Deux photographes de guerre, Tim Hetherington et Chris Hondros, ont été tués, mercredi 20 avril à Misrata, grande ville de l'ouest de la Libye assiégée depuis plusieurs semaines par les forces kadhafistes.Tim Hetherington et Chris Hondros étaient tous deux âgés de 41 ans. Les deux hommes se trouvaient dans un groupe qui a été atteint par des tirs de mortier rue de Tripoli, l'artère principale entre le centre et le sud de la ville, que se disputent les insurgés et les forces gouvernementales. "Tout était calme et nous tentions de nous retirer quand un obus de mortier est arrivé. Nous avons entendu des explosions", a raconté le photographe espagnol Guillermo Cervera, présent lors du bombardement.
Né à Liverpool, en Grande-Bretagne, Tim Hetherington avait couvert de nombreux conflits au cours des dix dernières années et remporté plusieurs prix prestigieux, notamment le World Press Photo Award en 2007 pour ses photos des soldats américains en Afghanistan. Il avait ensuite réalisé sur ce sujet, avec Sebastian Junger, le documentaire Restrepo, nommé aux Oscars.
Le Monde avait pu rencontrer Hetherington et Junger au mois de février pour les interroger sur leur travail en Afghanistan.
Blessé à la tête, Chris Hondros est mort quelques heures après. Mercredi, une photo qu'il avait réalisée faisait la "une" du Washington Post. On y voit un fossoyeur en train de creuser une tombe dans un cimetière de Misrata. Chris Hondros avait notamment couvert les conflits du Kosovo, de l'Angola, de la Sierra Leone, de l'Afghanistan ou d'Irak. Sélectionné pour le prix Pulitzer, il avait remporté en 2006 la médaille d'Or Robert-Capa pour son "courage et son initiative exceptionnels" en Irak.
Deux autres photographes ont été blessés, mercredi.

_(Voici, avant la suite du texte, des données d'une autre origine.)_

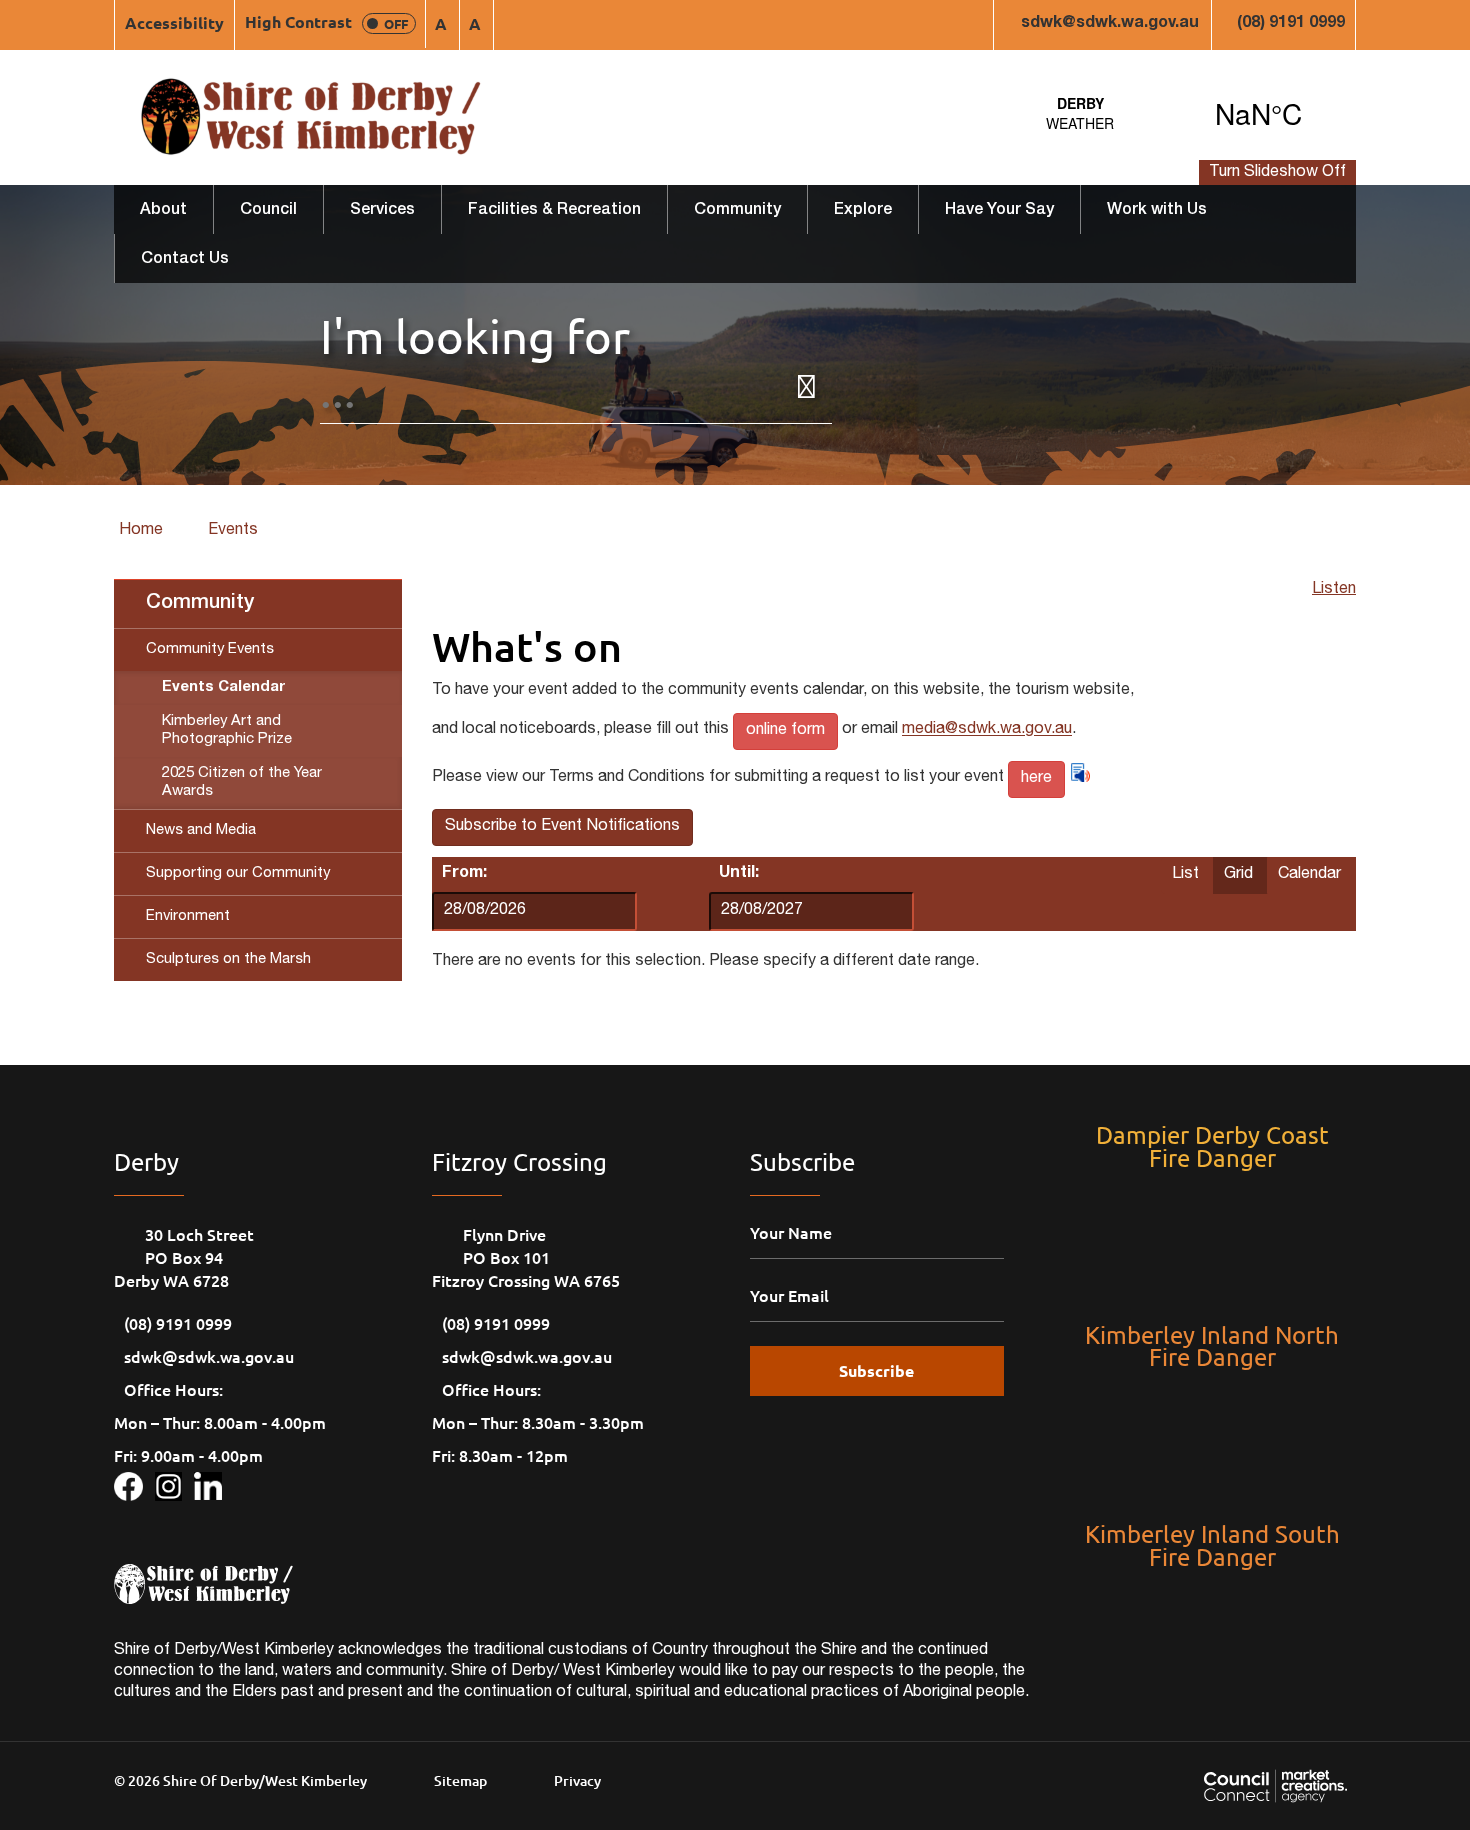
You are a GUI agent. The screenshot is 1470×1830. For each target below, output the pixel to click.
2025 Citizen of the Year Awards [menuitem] (242, 782)
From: (464, 874)
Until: (739, 874)
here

Après deux mois de conflit en Libye, trois journalistes sont morts, plus d'une dizaine ont été détenus et d'autres sont portés disparus. Ali Hassan Al Jaber, caméraman d'Al-Jazira, avait été tué le 12 mars dans une embuscade près de Benghazi. Mohamed Nabous, 28 ans, est mort sous les balles du régime à Benghazi. Il n'était pas journaliste professionnel mais avait monté la première télévision libre de Libye, Libya Horaa, diffusée sur Internet par satellite.
"RISQUER LEUR VIE CHAQUE JOUR POUR NOUS INFORMER"
A l'annonce de l'incident, la Maison Blanche a salué "les journalistes (qui), à travers le monde, risquent leur vie chaque jour pour nous informer, demander des comptes aux dirigeants et donner la parole à tous ceux que personne n'entend".
Plusieurs médias internationaux ont interdit à leurs reporteurs de se rendre à Misrata en raison des risques trop importants, avant d'alléger leurs restrictions. Des dizaines de journalistes sont arrivés mercredi après-midi par bateau de Benghazi, fief de la rébellion dans l'Est. Un tir de mortier a également touché à la mi-journée deux médecins ukrainiens, tuant l'homme et blessant grièvement sa consœur, selon des sources médicales à Misrata.
La situation est périlleuse également dans l'axe Ajdabiya-Brega, autre zone de combats entre rebelles et forces gouvernementales dans l'est du pays. Dimanche, une pluie de roquettes vers Ajdabiya avait forcé les journalistes à se replier à l'extérieur de la ville.
Outre les dangers des combats, il y a aussi les disparitions. Le sort d'un journaliste britannique d'Al-Jazira, Kamel Ataloua, demeure inconnu. Trois collègues de la chaîne, un Tunisien, un Mauritanien et un Norvégien, arrêtés en même temps que lui le 7 mars dans l'ouest du pays, ont été libérés. Quatre journalistes, deux Américains travaillant pour des journaux en ligne, un Espagnol et un Sud-Africain, l'un et l'autre photographes, ont disparu le 4 avril. Le gouvernement libyen a affirmé qu'ils étaient détenus et seraient libérés, mais la Maison Blanche a déclaré mardi que les Américains étaient "très inquiets" à leur sujet. Le porte-parole du Conseil national de transition (CNT), organe officiel de la rébellion, Abdelhafiz Ghoqa, a indiqué mercredi soir que six journalistes libyens étaient aussi entre les mains de Kadhafi.